A Los Angeles federal judge will hear arguments May 5 in a lawsuit brought by comic actor and voice-over artist Harry Shearer accusing the parent company of Universal Music of manipulating earnings of the 1984 comedy film “This is Spinal Tap.”
The suit seeks at least $400 million in damages for the film’s creators.
Shearer — best known for voicing nearly two dozen characters on “The Simpsons” — co-created the mock documentary that follows the exploits of the much-troubled heavy metal group Spinal Tap, a fictional band created by Shearer, Michael McKean and Christopher Guest. Shearer portrays the band’s bass player, Derek Smalls.
According to the 2016 lawsuit, the film and its music “have remained popular for more than 30 years, and have earned considerable sums for the French conglomerate Vivendi S.A. But not for its creators.”

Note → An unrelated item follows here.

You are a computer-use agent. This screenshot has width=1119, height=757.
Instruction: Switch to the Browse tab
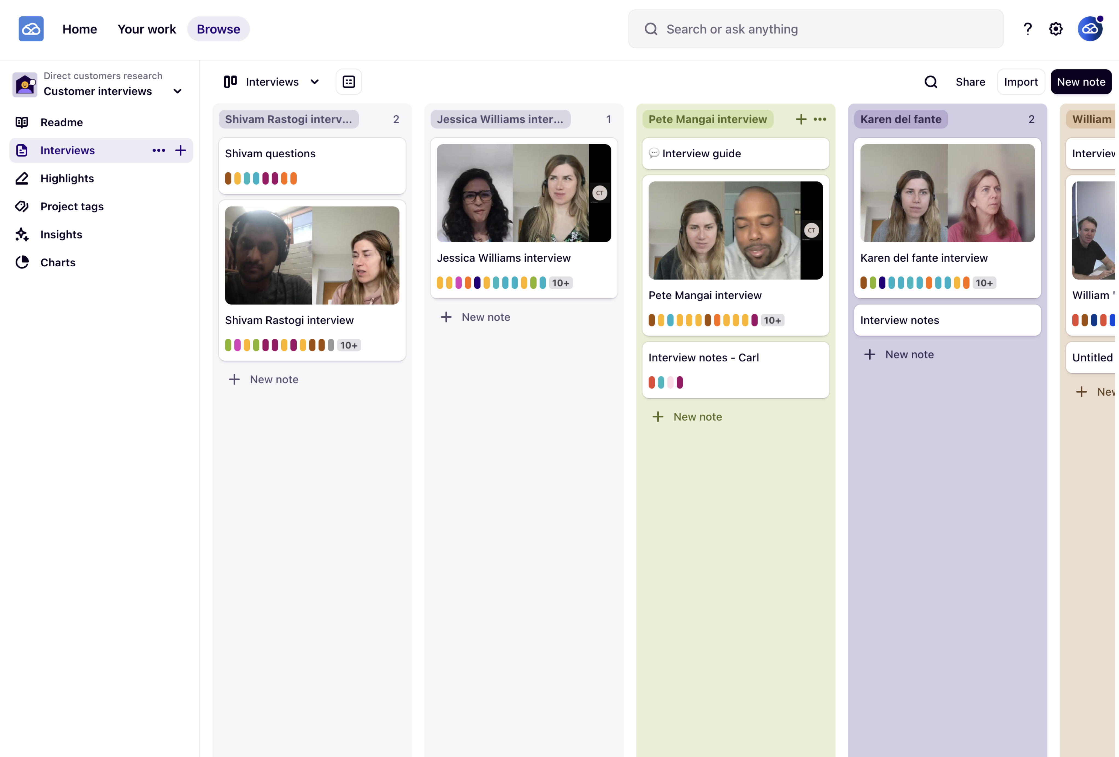(218, 29)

“Defendant Vivendi and its agents, including StudioCanal executive Ron Halpern, have engaged in anti-competitive business practices by manipulating accounting between Vivendi film and music subsidiaries and have engaged in fraud to deprive the Spinal Tap creators of a fair return for their work,” according to the complaint.

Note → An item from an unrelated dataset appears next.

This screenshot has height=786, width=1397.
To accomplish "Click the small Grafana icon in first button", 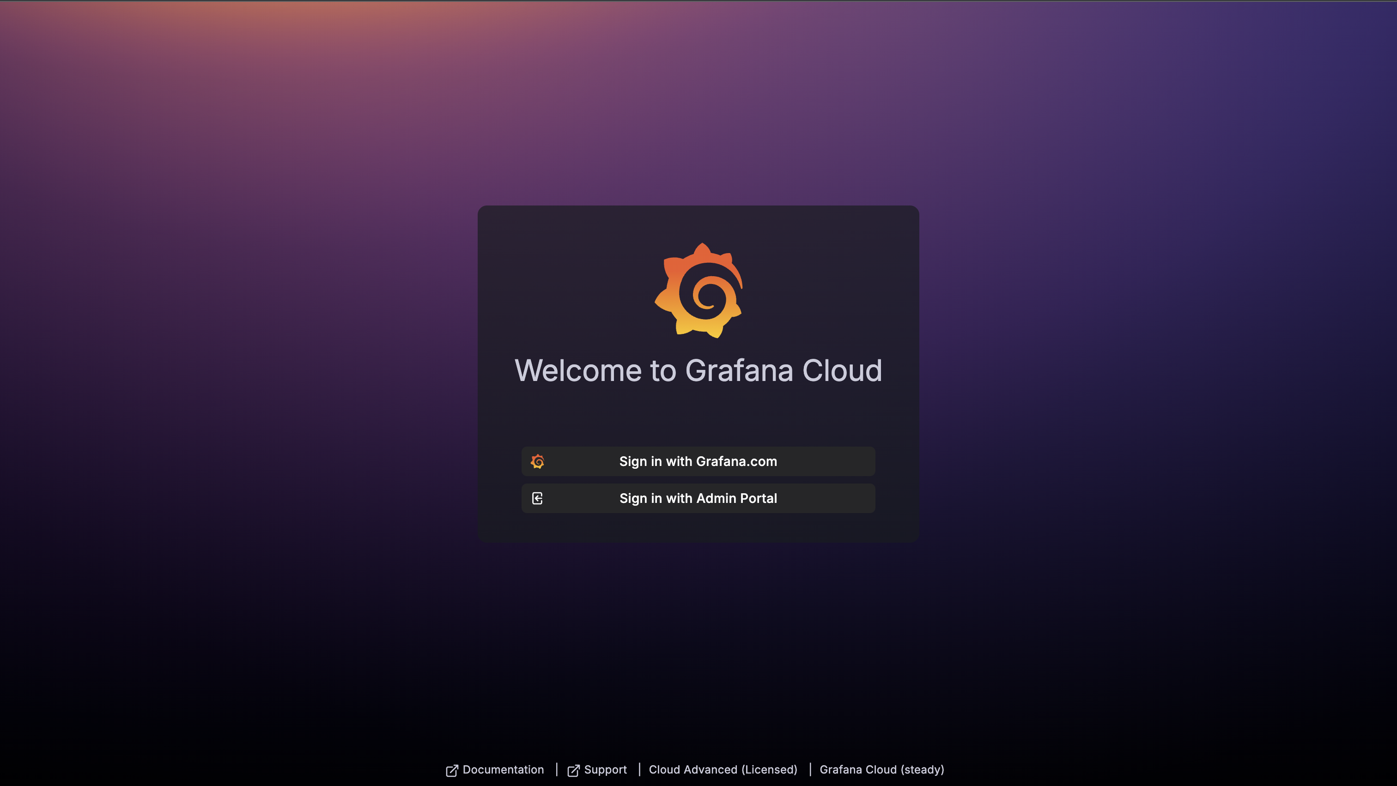I will [537, 461].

The defendants responded in late February with a motion to dismiss based on the contention that Shearer and his co-defendants never requested an audit of the film distributor’s records to determine whether participation statements comply with a contract.

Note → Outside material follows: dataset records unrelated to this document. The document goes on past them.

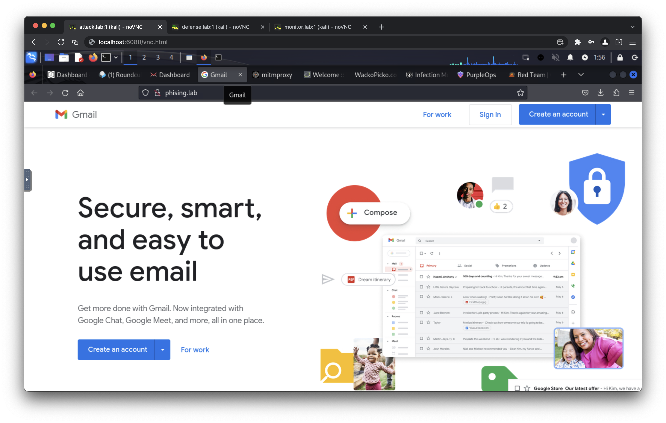Click the Pocket save icon
Screen dimensions: 666x423
coord(585,93)
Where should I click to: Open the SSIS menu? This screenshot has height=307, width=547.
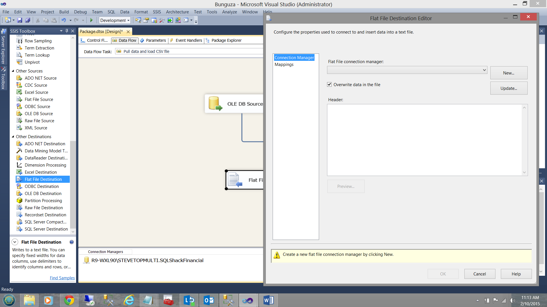(157, 12)
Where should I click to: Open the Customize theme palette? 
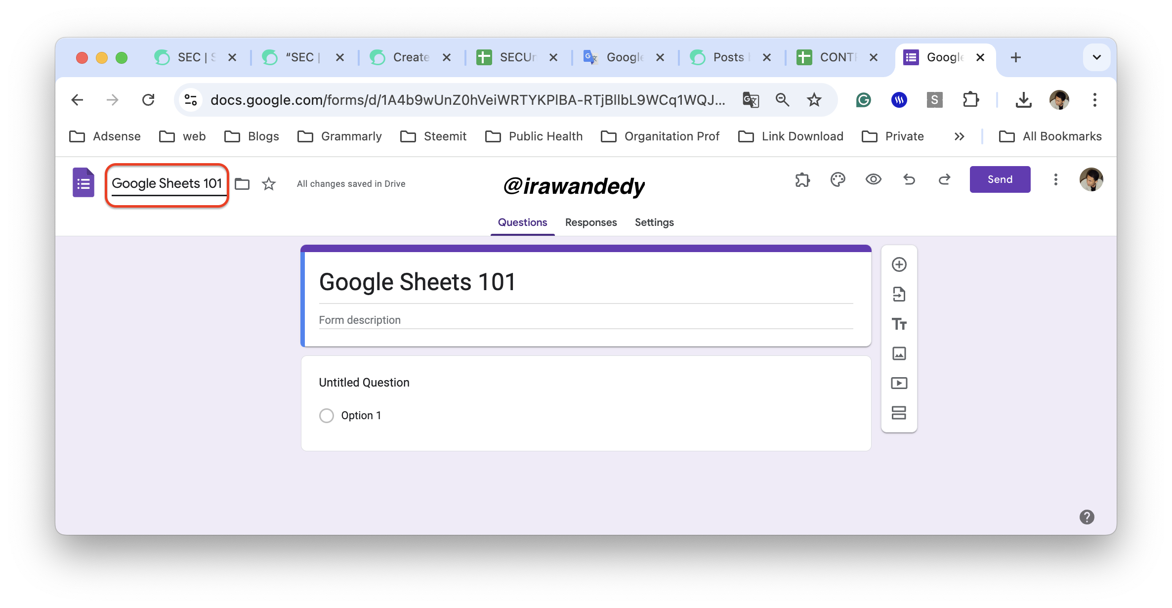pyautogui.click(x=837, y=179)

“Thus, they lack the information they would need to assert that StudioCanal rendered erroneous or improper Spinal Tap participation statements, if that had happened,” according to the motion.
“However, it did not. Had plaintiffs investigated their lawsuit before filing it … they would have learned that they have no basis on which to assert any claims concerning the calculation and payment of the Spinal Tap participation. That is because StudioCanal has accounted and paid STP’s participation in accordance with the Agreement.”
U.S. District Judge Dolly Gee is set to hear arguments from both sides next month.
The lawsuit contends that despite two theatrical releases of the film and repeated re-selling of rights that earned profits for multiple companies, Vivendi insists that the total share of worldwide merchandising income for the film’s four creators — including director/narrator Rob Reiner — totaled $81 between 1984 and 2006, while total income from music sales from 1989 to 2006 was $98.
“Over the past two years, Vivendi has failed to provide accounting statements at all,” according to the suit.
The suit is seeking damages of at least $400 million. It also notes that Shearer is pursuing trademark applications to secure creative rights to the film and its music, and Shearer is seeking “a judicial declaration vindicating those rights, which have been abandoned by Vivendi.”